▶ [INSTRUCTIONS TO FOLLOW] Reproduce the listing below word for word. Begin at its first line and stop after the line containing "pyautogui.click(x=206, y=396)", including both of those lines.

## Start

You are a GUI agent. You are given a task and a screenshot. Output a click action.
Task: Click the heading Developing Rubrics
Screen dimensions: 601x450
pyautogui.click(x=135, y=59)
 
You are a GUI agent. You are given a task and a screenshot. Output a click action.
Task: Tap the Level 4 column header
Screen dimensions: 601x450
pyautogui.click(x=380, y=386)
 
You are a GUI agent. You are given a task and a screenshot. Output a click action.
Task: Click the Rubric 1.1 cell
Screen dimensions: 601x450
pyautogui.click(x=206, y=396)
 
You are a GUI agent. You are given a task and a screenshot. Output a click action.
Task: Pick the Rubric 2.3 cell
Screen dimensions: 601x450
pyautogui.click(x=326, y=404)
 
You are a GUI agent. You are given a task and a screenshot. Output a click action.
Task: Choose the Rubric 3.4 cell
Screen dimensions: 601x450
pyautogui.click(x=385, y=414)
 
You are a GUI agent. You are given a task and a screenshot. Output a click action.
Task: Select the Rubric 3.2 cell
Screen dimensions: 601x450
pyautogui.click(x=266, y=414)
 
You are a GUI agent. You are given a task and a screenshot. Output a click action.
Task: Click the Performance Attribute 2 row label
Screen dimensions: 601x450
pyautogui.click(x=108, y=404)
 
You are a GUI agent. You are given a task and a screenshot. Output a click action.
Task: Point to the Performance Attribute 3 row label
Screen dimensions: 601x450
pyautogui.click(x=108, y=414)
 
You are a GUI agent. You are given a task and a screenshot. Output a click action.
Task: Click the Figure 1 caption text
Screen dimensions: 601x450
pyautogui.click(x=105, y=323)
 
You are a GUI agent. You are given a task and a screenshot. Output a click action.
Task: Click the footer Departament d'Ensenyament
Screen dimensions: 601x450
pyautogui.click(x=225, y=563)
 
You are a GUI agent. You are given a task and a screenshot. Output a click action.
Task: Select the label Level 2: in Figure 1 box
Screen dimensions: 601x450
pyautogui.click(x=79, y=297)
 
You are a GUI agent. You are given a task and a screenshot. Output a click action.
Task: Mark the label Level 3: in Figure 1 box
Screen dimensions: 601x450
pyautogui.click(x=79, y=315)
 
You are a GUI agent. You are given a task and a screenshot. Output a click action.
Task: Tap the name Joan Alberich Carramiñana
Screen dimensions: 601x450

## End

▶ [RESULT OF THIS EXERCISE]
You are a GUI agent. You are given a task and a screenshot. Output a click action.
Task: Click the heading Developing Rubrics
Screen dimensions: 601x450
pyautogui.click(x=135, y=59)
 
You are a GUI agent. You are given a task and a screenshot. Output a click action.
Task: Tap the Level 4 column header
Screen dimensions: 601x450
pyautogui.click(x=380, y=386)
 
You are a GUI agent. You are given a task and a screenshot. Output a click action.
Task: Click the Rubric 1.1 cell
Screen dimensions: 601x450
pyautogui.click(x=206, y=396)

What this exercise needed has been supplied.